Two Fast Methods of Generating True Random Numbers on the Arduino

Arduino true random number generator

B. Peng

December 2017

Abstract

The AVR series microcontrollers are a collection of cheap and versatile chips that are used in many applications ranging from hobbist projects to commercial infrastructure. One major problem for some hobbists is the lack of secure random number generation on the Arduino platform. The included pseudo-random number generator (PRNG) is very easy to defeat and is useless for any crypto-related uses. One recommendation from the Arduino Reference Manual is to use atmospheric noise from the chip's analog sensor pins as seed data[6].
Unfortunately this method is extremely weak and should not be used to emulate a true random number generator (TRNG). Existing methods such as using the internal timer drift or using a dedicated generator are either too slow, requires extensive external hardware or modifications to the microcontroller's internal mechanisms[1][3], which can make some other features unavailable to the user. In this article we will explore two better methods to generate true random numbers from the Arduino that are both fast, less predictable and less prone to external attack.

1. Introduction

Randomness is present everywhere, from the flow of water out of a sink to a dice roll. To succesfully model physical phenomenon or secure data using cryptography, a good source of true random numbers is necessary. Due to the deterministic nature of processors, it is almost impossible to generate true random numbers using only processor instructions.

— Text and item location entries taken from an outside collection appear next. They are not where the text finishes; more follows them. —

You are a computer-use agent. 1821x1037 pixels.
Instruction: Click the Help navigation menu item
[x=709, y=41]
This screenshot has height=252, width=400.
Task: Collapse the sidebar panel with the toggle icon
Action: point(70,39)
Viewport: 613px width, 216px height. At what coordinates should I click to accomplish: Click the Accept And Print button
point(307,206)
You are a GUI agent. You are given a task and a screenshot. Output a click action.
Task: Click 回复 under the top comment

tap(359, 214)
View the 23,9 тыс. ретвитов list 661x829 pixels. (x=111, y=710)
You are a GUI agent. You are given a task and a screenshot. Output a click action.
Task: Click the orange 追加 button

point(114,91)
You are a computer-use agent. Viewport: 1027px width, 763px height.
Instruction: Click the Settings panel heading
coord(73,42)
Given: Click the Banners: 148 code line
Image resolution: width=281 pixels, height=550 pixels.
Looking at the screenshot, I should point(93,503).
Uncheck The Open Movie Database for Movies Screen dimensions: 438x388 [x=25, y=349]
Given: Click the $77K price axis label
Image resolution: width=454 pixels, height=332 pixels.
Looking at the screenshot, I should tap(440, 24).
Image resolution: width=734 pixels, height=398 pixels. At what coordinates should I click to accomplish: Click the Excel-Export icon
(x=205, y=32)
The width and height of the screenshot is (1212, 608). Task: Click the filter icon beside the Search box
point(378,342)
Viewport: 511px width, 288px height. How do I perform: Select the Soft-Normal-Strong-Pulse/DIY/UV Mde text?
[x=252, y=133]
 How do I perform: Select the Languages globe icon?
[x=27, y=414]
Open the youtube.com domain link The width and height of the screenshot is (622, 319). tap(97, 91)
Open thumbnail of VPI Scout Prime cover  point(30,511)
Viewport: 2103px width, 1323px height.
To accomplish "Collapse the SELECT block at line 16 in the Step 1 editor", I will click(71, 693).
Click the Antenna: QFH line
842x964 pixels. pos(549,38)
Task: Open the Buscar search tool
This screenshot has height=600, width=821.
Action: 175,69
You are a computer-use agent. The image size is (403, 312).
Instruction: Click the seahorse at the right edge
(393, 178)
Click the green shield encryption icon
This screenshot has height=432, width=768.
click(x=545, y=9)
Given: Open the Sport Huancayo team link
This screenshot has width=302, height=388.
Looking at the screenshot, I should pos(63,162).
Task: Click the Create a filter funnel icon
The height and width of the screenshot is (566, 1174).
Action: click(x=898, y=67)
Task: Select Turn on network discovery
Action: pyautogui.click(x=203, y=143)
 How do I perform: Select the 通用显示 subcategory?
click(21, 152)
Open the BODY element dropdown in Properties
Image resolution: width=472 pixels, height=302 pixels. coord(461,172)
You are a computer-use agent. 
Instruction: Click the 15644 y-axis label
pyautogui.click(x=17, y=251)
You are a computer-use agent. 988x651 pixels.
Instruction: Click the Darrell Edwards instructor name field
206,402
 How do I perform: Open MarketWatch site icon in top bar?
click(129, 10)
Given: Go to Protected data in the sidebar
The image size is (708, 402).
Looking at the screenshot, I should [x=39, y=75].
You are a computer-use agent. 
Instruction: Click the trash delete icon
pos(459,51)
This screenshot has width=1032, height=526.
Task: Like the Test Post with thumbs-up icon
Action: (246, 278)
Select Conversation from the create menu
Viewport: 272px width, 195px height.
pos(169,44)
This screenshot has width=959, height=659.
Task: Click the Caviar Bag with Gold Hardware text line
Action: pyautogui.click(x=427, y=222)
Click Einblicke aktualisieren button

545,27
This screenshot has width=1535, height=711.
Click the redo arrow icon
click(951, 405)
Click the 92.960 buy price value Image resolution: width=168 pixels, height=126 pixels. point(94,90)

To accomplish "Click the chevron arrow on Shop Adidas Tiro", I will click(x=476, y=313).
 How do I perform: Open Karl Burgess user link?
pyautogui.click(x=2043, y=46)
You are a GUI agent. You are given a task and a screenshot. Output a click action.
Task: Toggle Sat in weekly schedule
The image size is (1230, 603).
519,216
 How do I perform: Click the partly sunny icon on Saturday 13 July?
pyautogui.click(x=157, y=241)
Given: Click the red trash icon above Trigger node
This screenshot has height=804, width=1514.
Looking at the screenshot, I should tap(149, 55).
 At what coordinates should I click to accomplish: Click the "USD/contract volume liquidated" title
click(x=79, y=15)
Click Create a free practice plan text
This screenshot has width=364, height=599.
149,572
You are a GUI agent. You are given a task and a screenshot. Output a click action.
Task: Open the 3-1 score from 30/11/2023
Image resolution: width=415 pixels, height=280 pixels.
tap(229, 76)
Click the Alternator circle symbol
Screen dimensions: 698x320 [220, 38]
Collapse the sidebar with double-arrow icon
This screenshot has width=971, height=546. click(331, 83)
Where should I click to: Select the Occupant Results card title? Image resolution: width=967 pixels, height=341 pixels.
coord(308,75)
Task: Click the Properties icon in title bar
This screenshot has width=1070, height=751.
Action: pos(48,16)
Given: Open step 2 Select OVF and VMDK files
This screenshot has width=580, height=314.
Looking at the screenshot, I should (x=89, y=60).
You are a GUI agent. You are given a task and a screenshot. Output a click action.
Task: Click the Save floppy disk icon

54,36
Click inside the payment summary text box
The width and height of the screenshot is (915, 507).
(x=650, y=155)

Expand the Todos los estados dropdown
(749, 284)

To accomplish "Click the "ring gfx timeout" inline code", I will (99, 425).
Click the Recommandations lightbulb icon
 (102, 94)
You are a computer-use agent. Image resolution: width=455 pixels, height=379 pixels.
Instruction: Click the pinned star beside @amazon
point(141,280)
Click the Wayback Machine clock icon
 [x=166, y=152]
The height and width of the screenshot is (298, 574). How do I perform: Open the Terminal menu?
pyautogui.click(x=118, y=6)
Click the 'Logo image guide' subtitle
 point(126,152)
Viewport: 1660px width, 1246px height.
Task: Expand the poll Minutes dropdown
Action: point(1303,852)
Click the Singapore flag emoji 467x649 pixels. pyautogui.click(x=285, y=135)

In the early days, true random numbers were generated by recording noise in the physical world and was saved in a table for later use by a computer. But even to this day, true random number generation hardware is slow when processors are now running in the gigahertz, not to mention that they are very costly, usually beyond what a hobbist is willing to pay. PRNGs are very fast, but as they are deterministic, they can be predictable and are not suitable for sensitive applications.
As more people are interested in the fields of stochastic simulation and cryptography, and seek cheap platforms to tinker around as a hobby, the Arduino platform should be able to at least be able to close the gap between affordability and quality.

The Arduino Reference Manual suggests using an "random" value from the analog pin when initialising the seed for its PRNG, but since the resolution of the chip's ADC is only 10-bit, there are only 210 different seeds. 1024 is a small number and is cannot whistand a brute force attack. In the works of B. Kristinsson, it is determined that the output from analogRead() is not statistically random and cannot be used as-is without modification[2].
We will outline two simple and fast methods of extracting entropy from the arduino analog pin and using a commonly available sensor, the MPU6050 Accelerometer.

TRNG vs Bad RNG
Fig 1.1 True RNG vs Bad RNG

Source: https://www.random.org/analysis/

Current Methods

Unless otherwise specified, all experimental data is collected using an Arduino Mega2560 development board

It is common knowledge that the level of entropy from using the analogRead() method on floating pins is very low, as they are only 210 possible values and their overall amplitude changes very slowly. One can try extracting randomness directly from the analog pins by taking the least significant bit of analogRead(), but this naive method is flawed. A quick visual check reveals the periodicity of its output.

Pseudocode

while (have less than 8 bits stored)  
    store the least significant bit of analogRead()  
    wait for an arbitrary amount of time

naive sampling 4us naive sampling 16us naive sampling 128us naive sampling 256us naive sampling 1024us

Fig 1.2 Sampling intervals of 4, 16, 128, 256, 1024 microseconds

However, one region of interest might around 256us, where the data seems to be less periodic.
naive sampling 192us naive sampling 256us naive sampling 320us

Fig 1.3 Sampling intervals of 192, 256, 320 microseconds
See Appendix for more sampling intervals

We will not delve deeper into this phenomenon in this article as the factors causing this are very complex. We suspect a mix of ambient interference, internal clocks and changes in power usage caused by processor instructions. If it is indeed caused by internal factors, direct sampling as-is is definitively not suitable for random number generation as it is vunerable to side channel attacks and timing attacks.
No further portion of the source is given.